Dr. Karnes. Everything else is standard. If you’re not doing a good job as a colonoscopist driving your scope and looking behind all the corners AI is not going to help you. AI can only see what’s on the image so you’ve got to get the entire surface of the colon in the image. It doesn’t affect what we’re required to do as colonoscopists except hopefully it will help us all be better and reduce the amount of redundant reporting we have to do after the procedure is finished. That gives us more time to discuss the results with our patients.
How much do you think does AI improve the detection rate?
Dr. Karnes: We don’t know yet. We did a video study in which we asked 3 expert colonoscopists with very high polyp detection rates to identify all polyps. Twenty percent more polyps were identified with the AI running compared to without the AI running. But we don’t know if the extra polyps we precancerous or just benign bumps. The results are promising, but we don’t know yet what real life is going to be.
Is it fair to say it could be as much as twenty percent?
Dr. Karnes: I think we have to be very careful about making any claims.
Let’s talk again about the twenty percent and you were talking about a goal.
Dr. Karnes. My goal is that every colonoscopist will have a detection rate of close to fifty percent for these precancerous adenomas. Finding more polyps is the key to preventing colon cancer with colonoscopy. Our video study suggests that AI will help colonoscopists find more polyps but we won’t know for sure until the randomized multicenter studies are complete.
It must be super exciting to see then this may close the gap, this AI.
Dr. Karnes: We hope so!
I read in the news report it was like having ninety or ninety-eight pairs of eyes looking instead of just two?

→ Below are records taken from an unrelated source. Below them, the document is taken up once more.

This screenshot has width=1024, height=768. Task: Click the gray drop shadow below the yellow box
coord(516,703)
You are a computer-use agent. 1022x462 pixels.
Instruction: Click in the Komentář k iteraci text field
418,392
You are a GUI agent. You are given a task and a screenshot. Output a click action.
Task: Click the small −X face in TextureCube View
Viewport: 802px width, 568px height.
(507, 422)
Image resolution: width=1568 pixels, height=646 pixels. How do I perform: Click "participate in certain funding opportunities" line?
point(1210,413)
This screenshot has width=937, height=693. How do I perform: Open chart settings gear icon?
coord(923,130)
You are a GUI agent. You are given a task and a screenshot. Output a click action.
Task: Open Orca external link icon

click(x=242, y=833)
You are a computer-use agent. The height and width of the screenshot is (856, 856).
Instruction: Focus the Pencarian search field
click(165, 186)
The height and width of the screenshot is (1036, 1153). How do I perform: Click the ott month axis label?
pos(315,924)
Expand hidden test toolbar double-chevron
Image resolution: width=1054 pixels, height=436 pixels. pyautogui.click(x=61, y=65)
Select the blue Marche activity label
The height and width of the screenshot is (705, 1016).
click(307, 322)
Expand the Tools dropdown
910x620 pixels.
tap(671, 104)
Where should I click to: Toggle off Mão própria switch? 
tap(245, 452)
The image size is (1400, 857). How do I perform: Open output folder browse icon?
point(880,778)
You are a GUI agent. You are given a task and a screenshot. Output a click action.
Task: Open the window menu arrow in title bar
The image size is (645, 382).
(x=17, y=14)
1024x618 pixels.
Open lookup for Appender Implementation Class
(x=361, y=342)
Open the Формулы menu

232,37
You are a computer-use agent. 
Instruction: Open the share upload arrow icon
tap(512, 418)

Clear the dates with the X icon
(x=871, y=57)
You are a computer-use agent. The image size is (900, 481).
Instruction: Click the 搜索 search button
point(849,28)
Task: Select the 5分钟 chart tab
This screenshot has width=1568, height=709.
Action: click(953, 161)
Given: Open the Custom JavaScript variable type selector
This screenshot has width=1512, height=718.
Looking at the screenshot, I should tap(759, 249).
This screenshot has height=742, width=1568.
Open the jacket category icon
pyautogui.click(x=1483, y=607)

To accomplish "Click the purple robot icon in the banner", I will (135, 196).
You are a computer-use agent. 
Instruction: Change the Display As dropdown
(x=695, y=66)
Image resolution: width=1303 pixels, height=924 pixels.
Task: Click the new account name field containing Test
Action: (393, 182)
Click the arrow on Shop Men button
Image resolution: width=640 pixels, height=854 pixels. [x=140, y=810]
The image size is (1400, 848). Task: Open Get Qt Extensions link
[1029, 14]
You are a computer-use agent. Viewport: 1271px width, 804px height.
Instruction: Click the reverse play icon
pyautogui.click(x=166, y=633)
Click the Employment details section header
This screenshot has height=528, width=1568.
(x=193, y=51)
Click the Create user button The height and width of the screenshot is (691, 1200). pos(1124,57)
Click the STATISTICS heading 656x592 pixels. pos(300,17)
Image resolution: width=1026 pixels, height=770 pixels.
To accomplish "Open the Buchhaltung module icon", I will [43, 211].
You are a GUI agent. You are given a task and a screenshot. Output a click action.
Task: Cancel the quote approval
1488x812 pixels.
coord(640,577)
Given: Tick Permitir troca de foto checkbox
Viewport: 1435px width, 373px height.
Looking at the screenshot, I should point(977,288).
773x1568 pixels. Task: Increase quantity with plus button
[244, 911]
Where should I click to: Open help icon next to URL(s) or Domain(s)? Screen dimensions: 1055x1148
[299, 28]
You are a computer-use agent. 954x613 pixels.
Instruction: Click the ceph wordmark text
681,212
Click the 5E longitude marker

Dr. Karnes: I guess the AI software is another set of eyes. It was trained by expert colonoscopists who know how to find polyps well, who have high polyp detection rates. So hopefully AI will be like have a seasoned veteran standing with you, an expert who is really good at finding polyps and helping pointing them out to you. But the AI software continues to learn, continues to get better, and never gets tired.
What else haven’t I asked you that you think is important about the AI?
Dr. Karnes: It’s just exciting that it can be done in real time and it’s ready to test.